++++ EXERCISE INPUT
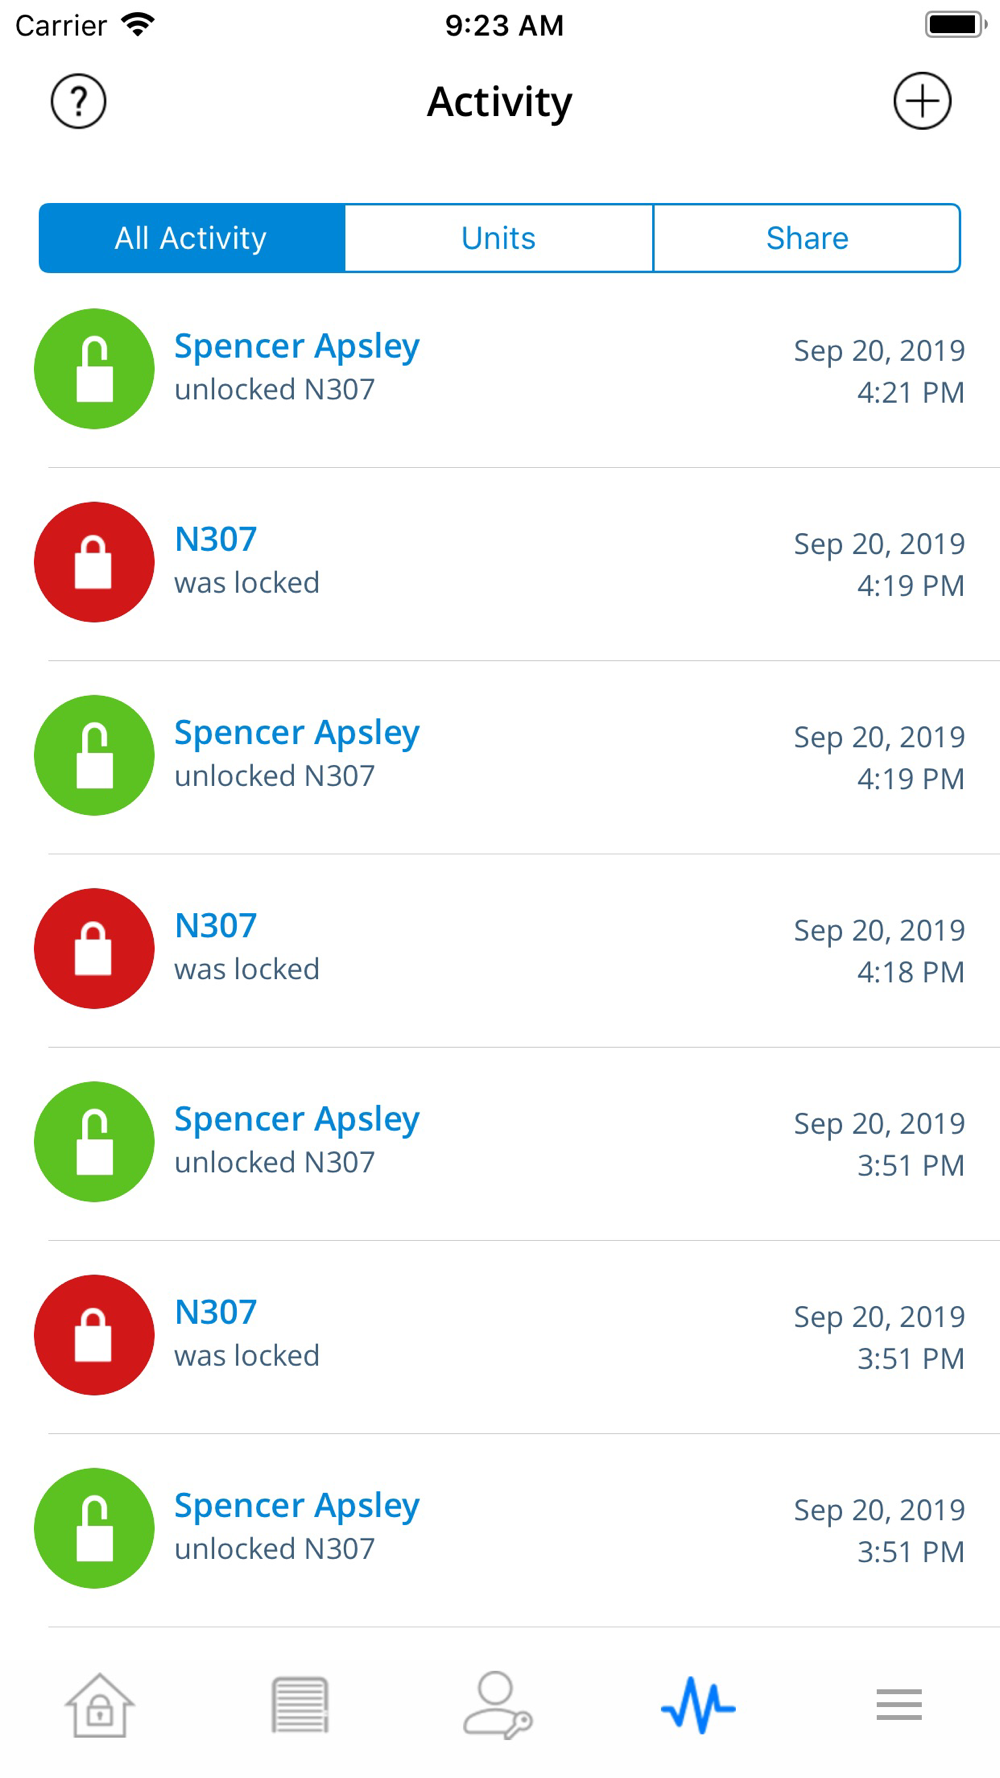Screen dimensions: 1000x1778
Task: Tap the plus add button
Action: coord(921,101)
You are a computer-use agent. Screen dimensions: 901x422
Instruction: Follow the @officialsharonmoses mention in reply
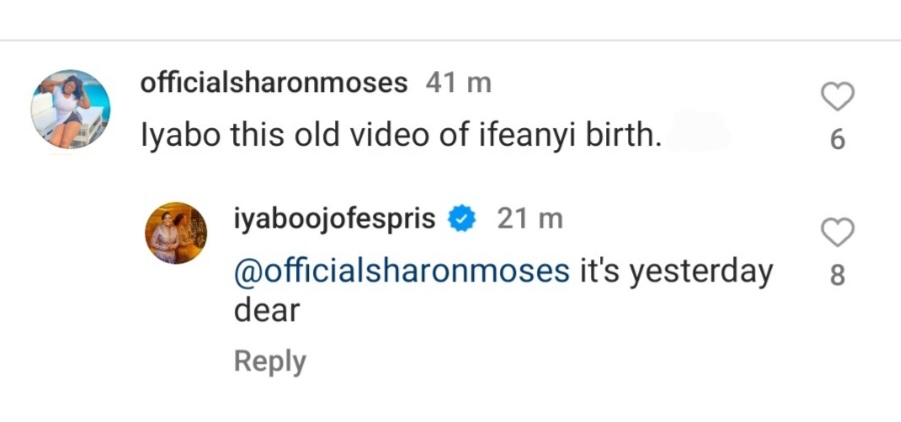(402, 271)
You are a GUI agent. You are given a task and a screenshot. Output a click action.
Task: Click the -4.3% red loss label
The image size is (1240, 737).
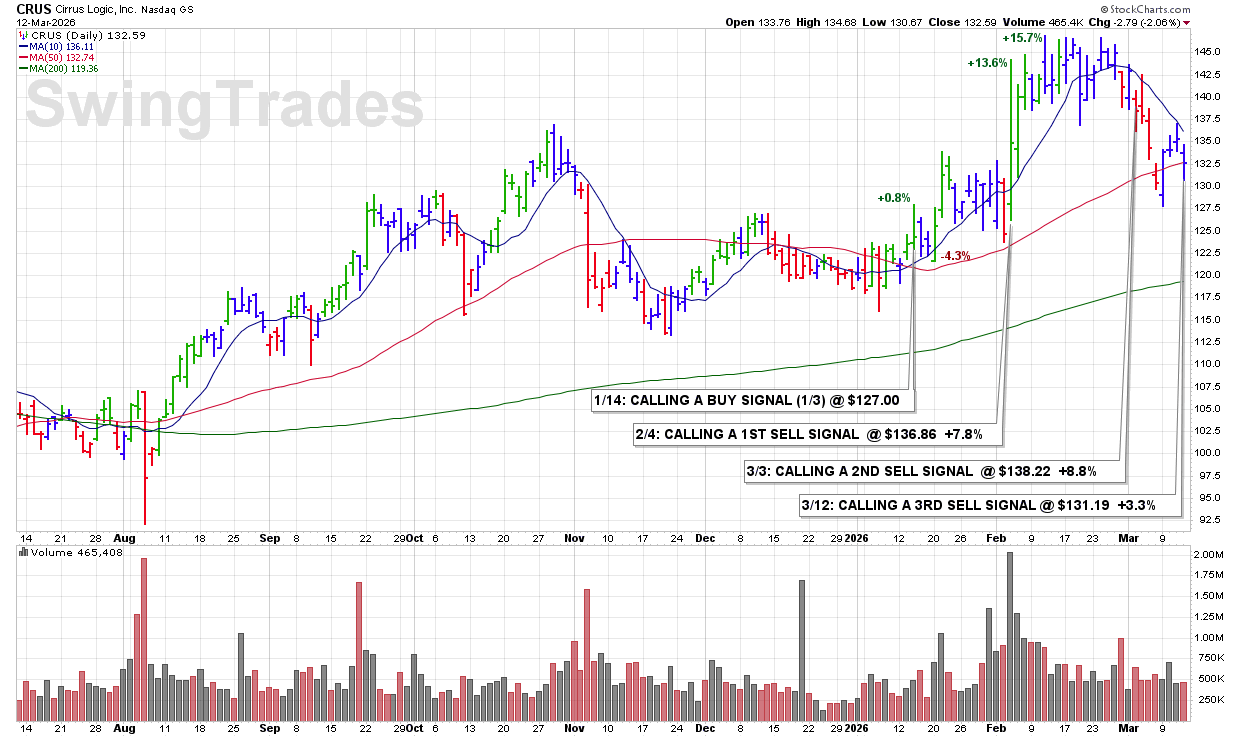(x=957, y=256)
++++++++
Produce an exact copy of the lines from the line containing "You are a computer-use" to the end of the material, both ends included, and omit every picture.

EXERCISE SOLUTION =
You are a computer-use agent. Screen dimensions: 901x422
Instruction: Follow the @officialsharonmoses mention in reply
(402, 271)
You are a GUI agent. You are given a task and a screenshot. Output a click action.
Task: Click the -4.3% red loss label
The image size is (1240, 737).
(x=957, y=256)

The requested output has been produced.